-- What needs to be done --
Return the data below in full, exactly as it stands.

━━ Records for the exercise

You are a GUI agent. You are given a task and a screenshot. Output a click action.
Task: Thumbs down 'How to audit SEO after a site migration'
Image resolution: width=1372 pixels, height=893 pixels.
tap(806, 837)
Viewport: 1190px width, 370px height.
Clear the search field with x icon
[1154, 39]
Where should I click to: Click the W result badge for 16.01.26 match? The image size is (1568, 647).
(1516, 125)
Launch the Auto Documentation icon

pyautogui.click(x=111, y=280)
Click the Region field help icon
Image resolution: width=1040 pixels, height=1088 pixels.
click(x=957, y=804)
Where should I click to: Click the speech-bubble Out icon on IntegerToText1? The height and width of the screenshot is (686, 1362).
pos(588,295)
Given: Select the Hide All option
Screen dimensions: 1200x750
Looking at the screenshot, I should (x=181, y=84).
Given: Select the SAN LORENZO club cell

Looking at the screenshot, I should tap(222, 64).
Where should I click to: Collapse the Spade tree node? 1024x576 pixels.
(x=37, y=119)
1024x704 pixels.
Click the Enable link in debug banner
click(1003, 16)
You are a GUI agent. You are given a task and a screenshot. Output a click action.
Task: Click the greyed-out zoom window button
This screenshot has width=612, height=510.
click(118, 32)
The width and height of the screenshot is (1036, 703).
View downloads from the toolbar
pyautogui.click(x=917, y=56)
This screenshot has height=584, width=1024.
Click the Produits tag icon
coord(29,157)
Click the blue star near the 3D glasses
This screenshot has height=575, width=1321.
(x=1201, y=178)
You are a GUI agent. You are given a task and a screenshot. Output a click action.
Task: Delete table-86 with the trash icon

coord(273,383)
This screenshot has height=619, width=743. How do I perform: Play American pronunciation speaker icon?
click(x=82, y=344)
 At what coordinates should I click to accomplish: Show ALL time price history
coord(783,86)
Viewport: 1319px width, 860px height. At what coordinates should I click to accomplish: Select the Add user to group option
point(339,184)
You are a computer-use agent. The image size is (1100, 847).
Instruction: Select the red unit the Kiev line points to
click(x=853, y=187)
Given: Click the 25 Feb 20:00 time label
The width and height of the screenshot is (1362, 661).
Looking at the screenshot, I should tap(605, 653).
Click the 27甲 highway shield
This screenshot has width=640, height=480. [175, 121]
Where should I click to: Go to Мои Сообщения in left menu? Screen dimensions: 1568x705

━━━━

-- Response to the exercise --
You are a GUI agent. You are given a task and a screenshot. Output a click action.
Task: Thumbs down 'How to audit SEO after a site migration'
Image resolution: width=1372 pixels, height=893 pixels.
tap(806, 837)
Viewport: 1190px width, 370px height.
Clear the search field with x icon
[1154, 39]
Where should I click to: Click the W result badge for 16.01.26 match? The image size is (1568, 647).
(1516, 125)
Launch the Auto Documentation icon

pyautogui.click(x=111, y=280)
Click the Region field help icon
Image resolution: width=1040 pixels, height=1088 pixels.
click(x=957, y=804)
Where should I click to: Click the speech-bubble Out icon on IntegerToText1? The height and width of the screenshot is (686, 1362).
pos(588,295)
Given: Select the Hide All option
Screen dimensions: 1200x750
Looking at the screenshot, I should (x=181, y=84).
Given: Select the SAN LORENZO club cell

Looking at the screenshot, I should tap(222, 64).
Where should I click to: Collapse the Spade tree node? 1024x576 pixels.
(x=37, y=119)
1024x704 pixels.
Click the Enable link in debug banner
click(1003, 16)
You are a GUI agent. You are given a task and a screenshot. Output a click action.
Task: Click the greyed-out zoom window button
This screenshot has width=612, height=510.
click(118, 32)
The width and height of the screenshot is (1036, 703).
View downloads from the toolbar
pyautogui.click(x=917, y=56)
This screenshot has height=584, width=1024.
Click the Produits tag icon
coord(29,157)
Click the blue star near the 3D glasses
This screenshot has height=575, width=1321.
(x=1201, y=178)
You are a GUI agent. You are given a task and a screenshot. Output a click action.
Task: Delete table-86 with the trash icon

coord(273,383)
This screenshot has height=619, width=743. How do I perform: Play American pronunciation speaker icon?
click(x=82, y=344)
 At what coordinates should I click to accomplish: Show ALL time price history
coord(783,86)
Viewport: 1319px width, 860px height. At what coordinates should I click to accomplish: Select the Add user to group option
point(339,184)
You are a computer-use agent. The image size is (1100, 847).
Instruction: Select the red unit the Kiev line points to
click(x=853, y=187)
Given: Click the 25 Feb 20:00 time label
The width and height of the screenshot is (1362, 661).
Looking at the screenshot, I should tap(605, 653).
Click the 27甲 highway shield
This screenshot has width=640, height=480. [175, 121]
Where should I click to: Go to Мои Сообщения in left menu? Screen dimensions: 1568x705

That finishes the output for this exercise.